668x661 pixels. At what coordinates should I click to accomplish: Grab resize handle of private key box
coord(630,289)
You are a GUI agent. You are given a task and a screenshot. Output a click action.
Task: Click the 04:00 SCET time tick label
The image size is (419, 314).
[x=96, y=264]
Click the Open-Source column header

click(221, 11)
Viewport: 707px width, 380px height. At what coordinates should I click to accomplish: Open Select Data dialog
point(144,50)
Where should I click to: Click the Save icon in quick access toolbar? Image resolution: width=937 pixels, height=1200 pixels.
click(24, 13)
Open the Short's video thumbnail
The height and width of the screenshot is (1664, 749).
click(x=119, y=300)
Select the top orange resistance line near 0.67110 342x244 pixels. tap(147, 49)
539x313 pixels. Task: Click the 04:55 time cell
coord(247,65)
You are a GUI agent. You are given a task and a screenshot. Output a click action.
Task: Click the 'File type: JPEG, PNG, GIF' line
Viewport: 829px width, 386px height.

###

你的任务: 把上面所有条目一字不改地照抄一遍。

回答内容:
668x661 pixels. At what coordinates should I click to accomplish: Grab resize handle of private key box
coord(630,289)
You are a GUI agent. You are given a task and a screenshot. Output a click action.
Task: Click the 04:00 SCET time tick label
The image size is (419, 314).
[x=96, y=264]
Click the Open-Source column header

click(221, 11)
Viewport: 707px width, 380px height. At what coordinates should I click to accomplish: Open Select Data dialog
point(144,50)
Where should I click to: Click the Save icon in quick access toolbar? Image resolution: width=937 pixels, height=1200 pixels.
click(24, 13)
Open the Short's video thumbnail
The height and width of the screenshot is (1664, 749).
click(x=119, y=300)
Select the top orange resistance line near 0.67110 342x244 pixels. tap(147, 49)
539x313 pixels. Task: Click the 04:55 time cell
coord(247,65)
You are a GUI agent. You are given a task and a screenshot. Output a click action.
Task: Click the 'File type: JPEG, PNG, GIF' line
Viewport: 829px width, 386px height.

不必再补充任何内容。